TASKS TO COMPLETE ▸
• a. Please write out the article on posthumous health data from "Does exposure to" to "deceased is unmeasurable.".
• b. Name each kind of question that the article on posthumous health data says such data brings up for discussion.

DOCUMENT PASSAGE ▸

It’s Easier To Donate Your Body To Science Than Your Medical Records
Updated: Apr 18, 2020
“Leaving your corpse to researchers after you die is a relatively easy process but, donating your medical records to science is still nearly impossible.” While privacy laws differ in countries, in the United States HIPAA laws stipulate that personal health data remains private for 50 years after death – unless, family members or an authorized representative release it. National governments as well as, local customs impact the governance for posthumous health data. For example, in the United Kingdom, scientists can request permission to access and use anonymized health records from the National Health Service (NHS) without lengthy restrictions.
Regardless of the privacy requirements or the country holding the medical record, value of the information collected on posthumous health data could help answer a range of public health questions that require data from people’s health over a long time period. A comprehensive medical record has the potential to answer questions that can only be captured from data collected over a lifetime or generations. For example,
Does working in a particular industry affect the aging process?
What is the long-term effect to healthcare workers
from chemicals and radiation inherent
in the healthcare environment?
Does exposure to pollutants impact how we
develop or the development of our offspring?
Answers to these and similar questions helps one to decide on a career, select a location to live, decide to have children, and other individual or family decisions that impact one’s quality of life.
Posthumous health data is valuable not only for the individual and the family, but also for the common good of all society. However, posthumous health data brings a myriad of questions for discussion – ethical, legal, cultural and religious. While a regulatory system can answer questions for academia and research, dealing with family members’ emotions and feelings of the deceased is unmeasurable.
"The ethical code around data donation, Jen Krutzinna says, is the first step toward developing a regulatory system that would allow researchers to take advantage of the health data that people leave behind."
Along with opportunities for research to utilize the posthumous data also come the possibility for lawsuits, which can be viewed as a violation of privacy for the deceased. One must consider not only the individual’s rights, but also religious and cultural heritage, as well as, discoveries after death – genetic, racial, ethnicity – discoveries are endless.

Lines excerpted from a collection
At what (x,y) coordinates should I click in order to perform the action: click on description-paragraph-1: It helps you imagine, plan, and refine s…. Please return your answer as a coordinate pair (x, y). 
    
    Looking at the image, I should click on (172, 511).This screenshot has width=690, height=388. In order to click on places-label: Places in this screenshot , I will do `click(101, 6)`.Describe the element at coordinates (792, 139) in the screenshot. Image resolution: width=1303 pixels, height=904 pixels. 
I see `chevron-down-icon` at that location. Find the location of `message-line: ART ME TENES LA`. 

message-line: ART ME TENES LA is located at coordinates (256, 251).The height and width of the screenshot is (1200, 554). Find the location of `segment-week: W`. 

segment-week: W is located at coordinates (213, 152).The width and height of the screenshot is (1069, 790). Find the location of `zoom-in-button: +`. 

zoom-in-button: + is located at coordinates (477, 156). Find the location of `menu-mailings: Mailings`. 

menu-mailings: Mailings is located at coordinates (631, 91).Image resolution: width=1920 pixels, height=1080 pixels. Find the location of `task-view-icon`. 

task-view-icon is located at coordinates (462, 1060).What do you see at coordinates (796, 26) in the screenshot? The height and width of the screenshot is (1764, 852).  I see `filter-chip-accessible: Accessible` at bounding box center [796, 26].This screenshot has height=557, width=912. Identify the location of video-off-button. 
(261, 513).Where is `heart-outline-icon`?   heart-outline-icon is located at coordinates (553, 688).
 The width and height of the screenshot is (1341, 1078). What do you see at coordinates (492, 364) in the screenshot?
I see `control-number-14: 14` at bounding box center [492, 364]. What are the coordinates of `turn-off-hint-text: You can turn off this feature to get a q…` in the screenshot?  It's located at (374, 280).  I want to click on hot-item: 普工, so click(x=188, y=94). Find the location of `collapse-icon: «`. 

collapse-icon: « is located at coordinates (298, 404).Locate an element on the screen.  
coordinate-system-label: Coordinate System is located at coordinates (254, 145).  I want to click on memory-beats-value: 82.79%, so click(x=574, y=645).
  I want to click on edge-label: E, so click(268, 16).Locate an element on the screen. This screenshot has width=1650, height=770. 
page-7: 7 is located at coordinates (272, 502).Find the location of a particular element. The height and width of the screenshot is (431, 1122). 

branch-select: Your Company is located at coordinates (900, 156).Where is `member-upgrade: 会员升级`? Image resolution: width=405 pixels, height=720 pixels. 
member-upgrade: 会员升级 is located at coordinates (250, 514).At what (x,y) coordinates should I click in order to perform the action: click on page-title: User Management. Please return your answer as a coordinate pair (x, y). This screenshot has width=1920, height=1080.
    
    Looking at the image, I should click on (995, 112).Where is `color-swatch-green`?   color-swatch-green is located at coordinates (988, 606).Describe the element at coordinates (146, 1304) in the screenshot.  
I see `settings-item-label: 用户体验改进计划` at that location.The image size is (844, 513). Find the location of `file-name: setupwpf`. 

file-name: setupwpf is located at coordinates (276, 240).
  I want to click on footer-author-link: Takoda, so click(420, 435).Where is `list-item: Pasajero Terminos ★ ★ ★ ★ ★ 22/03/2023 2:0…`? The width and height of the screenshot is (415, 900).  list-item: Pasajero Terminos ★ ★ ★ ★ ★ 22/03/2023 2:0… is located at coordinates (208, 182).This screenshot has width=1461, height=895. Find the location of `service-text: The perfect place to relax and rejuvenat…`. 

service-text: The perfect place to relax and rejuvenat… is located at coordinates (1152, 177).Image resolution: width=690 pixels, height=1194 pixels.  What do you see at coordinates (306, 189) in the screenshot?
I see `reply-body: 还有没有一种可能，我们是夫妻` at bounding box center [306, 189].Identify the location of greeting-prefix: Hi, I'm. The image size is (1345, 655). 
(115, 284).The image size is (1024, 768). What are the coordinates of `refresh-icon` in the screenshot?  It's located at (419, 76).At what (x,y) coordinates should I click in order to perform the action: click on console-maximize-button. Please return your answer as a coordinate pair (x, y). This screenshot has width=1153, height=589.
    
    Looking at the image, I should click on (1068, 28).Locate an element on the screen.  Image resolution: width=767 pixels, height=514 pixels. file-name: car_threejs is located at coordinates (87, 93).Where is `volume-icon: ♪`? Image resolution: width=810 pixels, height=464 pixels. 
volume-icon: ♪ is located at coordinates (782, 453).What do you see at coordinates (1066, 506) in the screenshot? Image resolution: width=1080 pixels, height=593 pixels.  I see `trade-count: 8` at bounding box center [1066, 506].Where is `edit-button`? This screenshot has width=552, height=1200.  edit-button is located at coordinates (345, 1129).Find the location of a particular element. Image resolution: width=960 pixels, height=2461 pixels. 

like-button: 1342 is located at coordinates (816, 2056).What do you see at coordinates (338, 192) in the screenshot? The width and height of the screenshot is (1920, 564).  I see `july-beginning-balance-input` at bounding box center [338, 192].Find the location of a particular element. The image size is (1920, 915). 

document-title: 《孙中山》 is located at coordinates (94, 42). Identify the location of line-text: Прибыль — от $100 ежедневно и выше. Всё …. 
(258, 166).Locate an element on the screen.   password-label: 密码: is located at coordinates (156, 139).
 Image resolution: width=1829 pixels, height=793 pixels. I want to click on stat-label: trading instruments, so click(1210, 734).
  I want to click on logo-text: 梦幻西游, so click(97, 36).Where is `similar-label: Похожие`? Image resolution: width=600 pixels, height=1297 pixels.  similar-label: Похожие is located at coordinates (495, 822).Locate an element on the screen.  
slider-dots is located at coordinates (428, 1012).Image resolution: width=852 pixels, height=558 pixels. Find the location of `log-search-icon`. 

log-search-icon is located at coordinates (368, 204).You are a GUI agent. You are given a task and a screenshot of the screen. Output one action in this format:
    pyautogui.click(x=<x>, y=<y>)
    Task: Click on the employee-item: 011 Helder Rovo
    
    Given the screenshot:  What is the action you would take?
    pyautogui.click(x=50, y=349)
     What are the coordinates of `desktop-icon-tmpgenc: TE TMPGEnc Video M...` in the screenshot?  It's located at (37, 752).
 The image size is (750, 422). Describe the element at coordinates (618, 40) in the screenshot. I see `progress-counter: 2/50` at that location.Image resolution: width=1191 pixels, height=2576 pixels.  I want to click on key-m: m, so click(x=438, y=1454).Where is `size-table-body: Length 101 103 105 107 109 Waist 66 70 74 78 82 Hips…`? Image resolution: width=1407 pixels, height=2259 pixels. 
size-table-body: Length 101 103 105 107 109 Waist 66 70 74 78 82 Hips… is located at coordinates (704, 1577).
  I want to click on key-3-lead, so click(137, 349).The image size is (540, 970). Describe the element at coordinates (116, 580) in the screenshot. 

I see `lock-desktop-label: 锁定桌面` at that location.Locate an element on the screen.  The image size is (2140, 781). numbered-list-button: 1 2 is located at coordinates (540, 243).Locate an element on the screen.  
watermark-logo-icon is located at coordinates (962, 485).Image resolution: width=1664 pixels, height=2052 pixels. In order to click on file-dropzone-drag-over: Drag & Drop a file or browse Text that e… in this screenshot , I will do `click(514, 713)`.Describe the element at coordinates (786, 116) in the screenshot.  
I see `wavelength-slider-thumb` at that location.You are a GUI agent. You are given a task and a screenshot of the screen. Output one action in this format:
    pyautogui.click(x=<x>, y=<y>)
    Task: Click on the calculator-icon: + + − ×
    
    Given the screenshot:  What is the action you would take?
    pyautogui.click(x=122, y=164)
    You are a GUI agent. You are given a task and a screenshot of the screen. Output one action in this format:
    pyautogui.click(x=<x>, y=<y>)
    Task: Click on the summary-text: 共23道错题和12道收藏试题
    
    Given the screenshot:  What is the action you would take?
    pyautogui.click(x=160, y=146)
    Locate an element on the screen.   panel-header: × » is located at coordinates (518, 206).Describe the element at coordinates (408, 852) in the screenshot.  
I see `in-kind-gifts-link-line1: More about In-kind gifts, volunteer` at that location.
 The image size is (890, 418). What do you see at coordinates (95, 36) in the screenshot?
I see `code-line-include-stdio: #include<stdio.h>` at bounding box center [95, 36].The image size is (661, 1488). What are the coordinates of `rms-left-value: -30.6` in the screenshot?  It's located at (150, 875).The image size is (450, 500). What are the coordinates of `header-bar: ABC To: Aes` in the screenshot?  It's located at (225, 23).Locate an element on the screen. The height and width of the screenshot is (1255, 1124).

RESULTS OF THE EXERCISE ▸
• a.
Does exposure to pollutants impact how we
develop or the development of our offspring?
Answers to these and similar questions helps one to decide on a career, select a location to live, decide to have children, and other individual or family decisions that impact one’s quality of life.
Posthumous health data is valuable not only for the individual and the family, but also for the common good of all society. However, posthumous health data brings a myriad of questions for discussion – ethical, legal, cultural and religious. While a regulatory system can answer questions for academia and research, dealing with family members’ emotions and feelings of the deceased is unmeasurable.

• b. Ethical, legal, cultural, religious